Catalyst 9000 the, erm, catalyst for surging Cisco software sales
Switchzilla's switches outstripped by code
Are you sick of hearing about Cisco's transformation yet? Bad news, then: with its Q3 results in, the company's waving its “we're a software company now” flag so high we may have to drop the “Switchzilla” nickname.
It helps if the pivot-to-software rides on a highly popular hardware platform: CEO Chuck Robbins told today's financial conference call the Catalyst 9000 now over 5,800 customers, up from 3,100 last quarter. The device comes with a software subscription, and has high “attach rates” for more advanced software subs (to access, for example, the C9000's automation capabilities).

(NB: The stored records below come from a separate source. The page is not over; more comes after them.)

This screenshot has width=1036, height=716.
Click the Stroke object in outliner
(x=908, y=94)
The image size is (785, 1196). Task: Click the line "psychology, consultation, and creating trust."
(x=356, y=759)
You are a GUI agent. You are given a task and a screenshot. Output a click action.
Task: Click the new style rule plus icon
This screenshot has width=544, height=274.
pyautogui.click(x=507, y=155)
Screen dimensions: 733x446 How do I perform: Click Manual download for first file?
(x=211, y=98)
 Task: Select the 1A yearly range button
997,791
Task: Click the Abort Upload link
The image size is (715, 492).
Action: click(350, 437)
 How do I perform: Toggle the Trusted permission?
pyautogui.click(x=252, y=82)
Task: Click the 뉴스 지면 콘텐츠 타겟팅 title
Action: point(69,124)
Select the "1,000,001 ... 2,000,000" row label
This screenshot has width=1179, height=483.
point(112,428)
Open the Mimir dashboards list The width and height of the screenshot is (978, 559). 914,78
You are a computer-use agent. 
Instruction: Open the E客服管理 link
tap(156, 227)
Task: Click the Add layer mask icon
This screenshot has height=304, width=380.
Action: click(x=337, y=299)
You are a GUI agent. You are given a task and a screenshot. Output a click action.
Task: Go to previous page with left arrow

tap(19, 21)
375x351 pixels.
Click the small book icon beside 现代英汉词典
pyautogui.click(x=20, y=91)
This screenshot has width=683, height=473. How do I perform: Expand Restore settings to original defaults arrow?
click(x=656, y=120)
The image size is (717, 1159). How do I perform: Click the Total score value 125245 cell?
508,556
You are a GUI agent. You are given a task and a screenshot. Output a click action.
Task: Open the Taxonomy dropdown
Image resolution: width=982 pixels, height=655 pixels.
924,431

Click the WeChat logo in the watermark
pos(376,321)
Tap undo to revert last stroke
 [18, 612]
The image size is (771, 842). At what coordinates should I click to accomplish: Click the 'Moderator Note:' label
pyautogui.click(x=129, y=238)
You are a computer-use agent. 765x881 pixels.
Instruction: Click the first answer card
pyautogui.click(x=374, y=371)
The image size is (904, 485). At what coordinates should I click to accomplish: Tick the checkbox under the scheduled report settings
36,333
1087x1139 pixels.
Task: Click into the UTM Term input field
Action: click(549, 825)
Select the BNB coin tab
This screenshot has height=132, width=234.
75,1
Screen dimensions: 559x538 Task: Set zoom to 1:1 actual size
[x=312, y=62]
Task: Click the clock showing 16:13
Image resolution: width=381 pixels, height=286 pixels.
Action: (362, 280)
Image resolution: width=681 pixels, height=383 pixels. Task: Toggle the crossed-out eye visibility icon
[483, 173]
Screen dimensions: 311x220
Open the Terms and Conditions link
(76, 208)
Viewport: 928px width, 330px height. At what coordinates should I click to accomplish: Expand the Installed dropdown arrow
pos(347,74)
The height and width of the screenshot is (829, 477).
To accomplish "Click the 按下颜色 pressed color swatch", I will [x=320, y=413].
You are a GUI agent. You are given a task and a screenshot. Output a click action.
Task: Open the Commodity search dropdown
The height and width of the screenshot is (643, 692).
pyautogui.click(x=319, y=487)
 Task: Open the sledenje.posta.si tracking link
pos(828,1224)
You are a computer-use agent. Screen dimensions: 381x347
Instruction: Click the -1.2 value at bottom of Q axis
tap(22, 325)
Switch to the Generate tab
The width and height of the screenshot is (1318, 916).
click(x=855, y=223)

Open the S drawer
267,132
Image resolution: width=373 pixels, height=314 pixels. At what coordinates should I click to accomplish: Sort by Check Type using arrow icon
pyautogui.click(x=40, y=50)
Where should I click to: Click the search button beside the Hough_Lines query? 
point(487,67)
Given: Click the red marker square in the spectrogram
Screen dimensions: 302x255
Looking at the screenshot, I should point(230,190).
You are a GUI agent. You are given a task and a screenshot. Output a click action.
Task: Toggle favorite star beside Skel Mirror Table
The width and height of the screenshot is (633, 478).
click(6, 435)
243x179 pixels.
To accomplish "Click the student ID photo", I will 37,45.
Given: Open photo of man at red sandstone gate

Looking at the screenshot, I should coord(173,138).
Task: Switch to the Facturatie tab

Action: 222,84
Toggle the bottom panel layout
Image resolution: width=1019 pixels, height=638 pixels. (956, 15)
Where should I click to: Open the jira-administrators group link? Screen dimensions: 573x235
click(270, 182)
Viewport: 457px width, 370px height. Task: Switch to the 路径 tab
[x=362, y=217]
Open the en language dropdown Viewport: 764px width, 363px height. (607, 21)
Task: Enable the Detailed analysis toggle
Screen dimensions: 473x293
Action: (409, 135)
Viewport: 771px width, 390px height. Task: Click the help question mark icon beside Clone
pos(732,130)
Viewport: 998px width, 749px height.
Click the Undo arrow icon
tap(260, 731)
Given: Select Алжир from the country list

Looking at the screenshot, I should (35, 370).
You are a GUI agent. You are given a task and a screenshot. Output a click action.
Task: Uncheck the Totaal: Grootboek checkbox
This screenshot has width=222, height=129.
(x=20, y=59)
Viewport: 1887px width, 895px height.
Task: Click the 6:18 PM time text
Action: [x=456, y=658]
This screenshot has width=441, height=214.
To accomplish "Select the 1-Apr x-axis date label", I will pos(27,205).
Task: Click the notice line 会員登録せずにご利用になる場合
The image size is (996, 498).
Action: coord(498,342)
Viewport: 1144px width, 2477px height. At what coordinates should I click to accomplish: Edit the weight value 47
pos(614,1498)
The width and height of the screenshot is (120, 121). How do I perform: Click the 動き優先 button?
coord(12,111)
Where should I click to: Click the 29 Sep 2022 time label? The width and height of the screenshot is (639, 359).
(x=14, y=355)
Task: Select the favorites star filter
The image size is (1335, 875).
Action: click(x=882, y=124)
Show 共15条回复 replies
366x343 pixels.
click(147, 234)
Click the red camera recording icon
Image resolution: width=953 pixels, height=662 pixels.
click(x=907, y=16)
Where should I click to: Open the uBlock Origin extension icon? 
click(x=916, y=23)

Back in February, Robbins told the last earnings call the switch and its subscription was priced to attract customers, by starting off at slightly lower than the perpetual license model customers were accustomed to.
“What we wanted to put in the advanced subscription was fundamentally new technology they couldn't get from us before”, he said at the time.
He told today's call that strategy is working: customers had bought into that model at a consistent rate over the last four quarters.
Robbins also said Cisco saw growing adoption of the C9000 in the enterprise space, reflecting an expected lag in enterprise take-up of the product among those customers.
Even relatively flat sales still left switches and routers at more than 57 per cent of the company's business – but applications drove growth.
While the switch-and-router business turned in two per cent growth over Q3 2017 to nearly $7.2bn, applications shot up 19 per cent to top $1.3bn, security grew 11 per cent to $583mn, and services were up three per cent to $3.2bn. The only shrinking business segment was “other products”, down 6 per cent to $249mn.
At US$12.5bn, revenue was up four per cent year-on-year over Q3 2017, recurring revenue – software subscriptions and services contracts – is now 32 per cent of Cisco's revenue, and GAAP net income was up seven per cent year-on-year to $2.7 billion.
All geographical segments returned to growth, with the Americas putting on two per cent to $7.2bn, EMEA up nine per cent to $3.3bn, and the Asia-Pac up seven per cent to just over $2bn.
Service providers remain difficult, with orders shrinking by four per cent year-on-year from Q3 2017, but that was more than offset by 11 per cent growth in the enterprise sector, seven per cent in the commercial sector, and public sector orders chipping in two per cent growth.
The company's also modestly optimistic about the next quarter, predicting between four and six per cent revenue growth.